In warm, humid conditions thatch will decompose quickly and serve as a useful source of nourishment for the soil.
However, if it’s not breaking down as quickly as it’s forming, the thatch will accumulate and start to cause problems.
If the thatch is less than 1/2“ thick, you should leave it to work its magic. If you notice that the sheet of organic matter is getting thicker over time.
You’ll need to take some action to prevent it from weakening your lawn and providing a haven for pests and diseases.
When you have a thick layer of thatch that prevents moisture and fertilizers from filtering down to the roots.
And you can find yourself adding too much water and fertilizer, both of which can damage the lawn.
In severe cases, the grassroots can start to grow in the thatch instead of in the soil.
Thatch forms easily when:
- The soil is wet and heavy; when it’s alkaline (pH is high); or when it’s compacted
- You’ve applied so much pesticide that earthworms and microorganisms can’t do their jobs
- The lawn has received too much fertilizer, and is growing faster than the waste matter it generates is able to decompose
- It’s warm and you have creeping grass species such as Bluegrass, Bentgrass, Bermuda, or Zoysia
It’s important to note that you don’t get more thatch buildup when you mulch your lawn clippings.
Since grass clippings are 85% water, they decompose quickly and actually add nitrogen to the soil when you leave them on the lawn.
This reduces the need to use fertilizers.

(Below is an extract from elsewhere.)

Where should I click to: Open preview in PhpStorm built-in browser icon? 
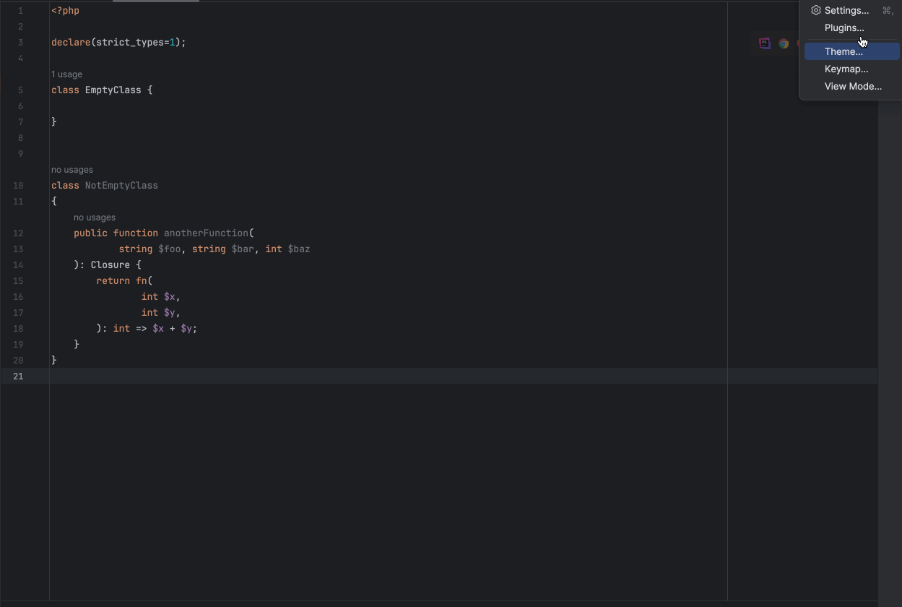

Keeping thatch under control
So, if you have more than ½” of thatch, how do you get rid of it and/or improve the condition of your lawn so that it won’t reappear?
Maybe you’ll get away with just raking the turf energetically, or you might have to resort to using specialist power tools.
You can either engage a lawn care service to do the job or rent a machine at a tool rental store or garden center.
A vertical mowing dethatcher has spinning vertical blades that pull the thatch up to the surface and cut it.
A power rake dethatcher rips up the thatch with the help of sturdy, spring-loaded metal wires.
Whichever method you pick, your lawn will be a mess, so you’ll need to clear away the loosened vegetation and use it for compost.
After you’ve removed the thatch, your turf will be weak.
You can shorten the recovery time by giving it some fertilizer, overseeding it if required, and then watering it.
To promote increased microbe activity in the soil and the breakdown of thatch, try topdressing with humus that has a high organic content. You can also water with an organic “tea”.
This is not a quick fix, though, and won’t be sufficient to restore your lawn if the thatch situation has already gotten out of hand.
Use a special tool with hollow tines to punch holes in the lawn so that water and air reach the soil more easily.
The organic matter removed disintegrates and serves as a top dressing, which helps get rid of thatch.